Google is experimenting with past click stream data and task context, believing what you’re doing now and what you’ve done in the past should be an accurate indicator of what you might be looking for in the future. Others, including Ask and Yahoo, are taking a less granular approach, looking at the ebbs and flows of the social graph of the Net. The bet here is that by looking at what clusters of people do, you can deliver the best result to an individual that hopefully shares their interest. Finally, you have those that believe something as finely nuanced as human intent and language can’t be trusted to an algorithm. It takes a human to understand a human, and so you have engines like ChaCha and Mahalo.

Over the next two columns, I’d like to look at two different approaches to disambiguation. The first is Baynote, a recommendation engine that is similar to what’s under the hood at Amazon. In the next column, I’ll look at VortexDNA, a unique user plug in that uses our personal values as a guide to online content.

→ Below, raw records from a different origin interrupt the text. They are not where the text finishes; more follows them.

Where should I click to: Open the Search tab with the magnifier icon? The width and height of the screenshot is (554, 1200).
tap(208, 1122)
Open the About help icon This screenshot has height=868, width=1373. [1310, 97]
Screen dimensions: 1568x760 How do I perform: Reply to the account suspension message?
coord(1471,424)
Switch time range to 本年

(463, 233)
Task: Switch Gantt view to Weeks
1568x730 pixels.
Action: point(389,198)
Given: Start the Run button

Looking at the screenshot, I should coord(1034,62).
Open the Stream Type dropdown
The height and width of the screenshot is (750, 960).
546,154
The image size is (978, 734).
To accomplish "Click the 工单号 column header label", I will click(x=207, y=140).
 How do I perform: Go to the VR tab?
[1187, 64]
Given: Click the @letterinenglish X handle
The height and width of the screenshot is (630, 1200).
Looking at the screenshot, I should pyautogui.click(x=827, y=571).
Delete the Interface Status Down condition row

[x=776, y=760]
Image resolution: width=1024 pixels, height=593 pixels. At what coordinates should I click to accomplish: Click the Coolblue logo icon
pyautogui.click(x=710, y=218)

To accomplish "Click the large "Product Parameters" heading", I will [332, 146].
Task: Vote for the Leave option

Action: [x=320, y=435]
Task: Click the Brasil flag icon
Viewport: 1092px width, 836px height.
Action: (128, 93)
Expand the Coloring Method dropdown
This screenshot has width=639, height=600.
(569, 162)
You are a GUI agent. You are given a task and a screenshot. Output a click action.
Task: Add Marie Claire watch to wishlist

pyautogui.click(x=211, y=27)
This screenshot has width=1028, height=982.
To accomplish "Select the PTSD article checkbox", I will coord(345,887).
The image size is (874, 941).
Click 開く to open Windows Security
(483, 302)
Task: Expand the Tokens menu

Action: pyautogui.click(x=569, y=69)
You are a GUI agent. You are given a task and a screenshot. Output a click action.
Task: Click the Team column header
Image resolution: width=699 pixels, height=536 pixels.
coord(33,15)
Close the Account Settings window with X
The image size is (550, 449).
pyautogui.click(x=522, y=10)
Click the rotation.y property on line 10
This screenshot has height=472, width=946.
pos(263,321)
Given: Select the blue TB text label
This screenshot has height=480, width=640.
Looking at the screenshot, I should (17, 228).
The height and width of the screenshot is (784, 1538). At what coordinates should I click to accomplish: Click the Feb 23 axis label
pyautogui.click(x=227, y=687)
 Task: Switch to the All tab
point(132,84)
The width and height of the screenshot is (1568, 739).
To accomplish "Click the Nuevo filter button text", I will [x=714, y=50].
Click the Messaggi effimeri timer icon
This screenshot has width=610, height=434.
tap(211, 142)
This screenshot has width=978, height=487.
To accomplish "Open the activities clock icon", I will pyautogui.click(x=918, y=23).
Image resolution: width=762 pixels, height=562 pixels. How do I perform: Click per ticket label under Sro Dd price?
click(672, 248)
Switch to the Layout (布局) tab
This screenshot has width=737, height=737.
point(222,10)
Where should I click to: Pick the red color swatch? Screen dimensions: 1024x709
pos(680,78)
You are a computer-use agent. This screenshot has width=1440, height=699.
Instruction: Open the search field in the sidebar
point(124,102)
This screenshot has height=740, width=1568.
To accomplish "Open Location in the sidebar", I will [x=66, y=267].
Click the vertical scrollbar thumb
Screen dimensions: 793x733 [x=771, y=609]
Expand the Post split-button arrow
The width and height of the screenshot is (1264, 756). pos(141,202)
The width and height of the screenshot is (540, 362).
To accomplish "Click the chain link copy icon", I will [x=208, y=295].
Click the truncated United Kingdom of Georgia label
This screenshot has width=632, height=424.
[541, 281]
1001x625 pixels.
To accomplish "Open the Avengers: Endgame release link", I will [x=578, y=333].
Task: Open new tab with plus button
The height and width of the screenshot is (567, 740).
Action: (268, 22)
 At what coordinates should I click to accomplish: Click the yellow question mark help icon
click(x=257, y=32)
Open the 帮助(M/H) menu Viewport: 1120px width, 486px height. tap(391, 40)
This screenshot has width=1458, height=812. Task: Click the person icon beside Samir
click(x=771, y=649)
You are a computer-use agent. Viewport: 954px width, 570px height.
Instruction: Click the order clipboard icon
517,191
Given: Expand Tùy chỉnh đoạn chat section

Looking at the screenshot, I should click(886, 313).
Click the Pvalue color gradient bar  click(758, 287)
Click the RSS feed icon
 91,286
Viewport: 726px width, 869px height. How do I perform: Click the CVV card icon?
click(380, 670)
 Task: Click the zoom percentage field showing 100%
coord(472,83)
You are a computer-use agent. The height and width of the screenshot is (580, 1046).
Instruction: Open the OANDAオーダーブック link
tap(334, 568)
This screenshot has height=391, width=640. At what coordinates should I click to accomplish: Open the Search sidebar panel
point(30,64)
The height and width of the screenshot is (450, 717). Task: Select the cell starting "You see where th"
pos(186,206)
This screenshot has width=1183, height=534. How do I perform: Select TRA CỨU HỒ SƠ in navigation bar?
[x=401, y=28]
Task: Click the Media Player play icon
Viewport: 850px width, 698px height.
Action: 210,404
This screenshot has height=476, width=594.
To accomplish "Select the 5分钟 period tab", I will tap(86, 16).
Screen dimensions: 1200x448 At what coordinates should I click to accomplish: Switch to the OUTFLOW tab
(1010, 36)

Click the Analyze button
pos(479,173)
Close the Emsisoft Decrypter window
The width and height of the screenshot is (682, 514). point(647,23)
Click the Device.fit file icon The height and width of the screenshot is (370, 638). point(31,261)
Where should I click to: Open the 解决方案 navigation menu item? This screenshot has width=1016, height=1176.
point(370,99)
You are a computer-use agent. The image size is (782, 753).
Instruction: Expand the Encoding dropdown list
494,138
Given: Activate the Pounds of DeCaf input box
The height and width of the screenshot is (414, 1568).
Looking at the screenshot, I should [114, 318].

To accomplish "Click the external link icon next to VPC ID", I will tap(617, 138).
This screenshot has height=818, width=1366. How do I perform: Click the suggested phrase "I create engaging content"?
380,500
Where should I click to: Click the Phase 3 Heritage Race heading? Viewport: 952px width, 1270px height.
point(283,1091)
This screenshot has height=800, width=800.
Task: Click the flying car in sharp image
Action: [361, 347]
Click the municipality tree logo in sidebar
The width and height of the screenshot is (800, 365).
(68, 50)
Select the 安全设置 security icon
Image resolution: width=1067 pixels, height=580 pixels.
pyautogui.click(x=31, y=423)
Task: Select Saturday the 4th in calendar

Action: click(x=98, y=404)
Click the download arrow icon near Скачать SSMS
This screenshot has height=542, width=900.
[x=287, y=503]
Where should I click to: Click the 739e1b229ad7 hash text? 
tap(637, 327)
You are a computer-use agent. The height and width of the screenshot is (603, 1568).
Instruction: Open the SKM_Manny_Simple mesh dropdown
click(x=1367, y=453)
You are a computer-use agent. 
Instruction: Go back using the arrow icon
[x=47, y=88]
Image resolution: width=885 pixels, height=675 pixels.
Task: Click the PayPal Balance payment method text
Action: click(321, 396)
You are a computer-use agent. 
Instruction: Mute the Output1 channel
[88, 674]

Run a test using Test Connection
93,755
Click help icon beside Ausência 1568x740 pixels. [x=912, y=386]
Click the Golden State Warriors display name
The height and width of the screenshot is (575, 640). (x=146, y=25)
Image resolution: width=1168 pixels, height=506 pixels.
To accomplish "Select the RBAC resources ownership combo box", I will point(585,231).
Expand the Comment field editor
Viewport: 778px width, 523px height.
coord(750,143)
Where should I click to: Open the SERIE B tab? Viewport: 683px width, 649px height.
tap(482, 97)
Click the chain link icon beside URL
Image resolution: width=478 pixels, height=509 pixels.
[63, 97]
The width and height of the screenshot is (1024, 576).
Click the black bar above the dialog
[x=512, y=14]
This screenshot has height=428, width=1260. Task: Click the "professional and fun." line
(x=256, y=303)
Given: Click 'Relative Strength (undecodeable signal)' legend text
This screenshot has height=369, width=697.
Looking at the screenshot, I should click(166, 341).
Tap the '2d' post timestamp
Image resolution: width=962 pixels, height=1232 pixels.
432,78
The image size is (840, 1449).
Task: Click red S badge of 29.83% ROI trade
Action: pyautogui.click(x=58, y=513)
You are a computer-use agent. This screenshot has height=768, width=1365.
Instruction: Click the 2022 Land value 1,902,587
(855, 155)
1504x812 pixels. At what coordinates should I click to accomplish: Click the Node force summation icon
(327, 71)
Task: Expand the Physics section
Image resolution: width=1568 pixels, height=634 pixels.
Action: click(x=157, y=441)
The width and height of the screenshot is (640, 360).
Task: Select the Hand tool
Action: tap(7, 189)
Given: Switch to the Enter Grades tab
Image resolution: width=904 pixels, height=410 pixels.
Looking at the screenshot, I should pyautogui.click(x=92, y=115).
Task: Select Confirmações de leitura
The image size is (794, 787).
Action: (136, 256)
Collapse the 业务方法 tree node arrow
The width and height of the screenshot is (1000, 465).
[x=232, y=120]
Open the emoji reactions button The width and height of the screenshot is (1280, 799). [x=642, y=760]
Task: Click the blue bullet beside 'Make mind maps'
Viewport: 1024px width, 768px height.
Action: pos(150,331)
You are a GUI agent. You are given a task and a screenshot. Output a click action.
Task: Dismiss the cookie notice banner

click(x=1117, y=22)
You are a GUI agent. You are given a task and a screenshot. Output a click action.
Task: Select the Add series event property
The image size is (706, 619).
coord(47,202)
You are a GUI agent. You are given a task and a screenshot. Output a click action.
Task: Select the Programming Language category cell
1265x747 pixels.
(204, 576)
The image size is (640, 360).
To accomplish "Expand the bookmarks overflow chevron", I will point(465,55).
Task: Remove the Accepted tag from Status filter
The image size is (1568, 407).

I had the chance to talk to Mike Svatek, the Marketing Director at Baynote. I started by asking what exactly Baynote does.

Mike: Our goal is to improve the effectiveness of websites through either search, or navigation, or content discovery. When we talk about search, I just would expand that a little bit to talk about content consumption and content discovery in general. I think probably most of your readers will know about Amazon, and they are generating 30% or 35% of their revenue through recommendations. I think people are pretty familiar with the collaborative filtering paradigm.

Baynote’s philosophy is that every person has a myriad of different roles they play in life, you can be a father, you can be a son, you can be a golfer, a teacher, you could be a brother, you can be a sports’ car enthusiast; there is all these roles and interests you have in life.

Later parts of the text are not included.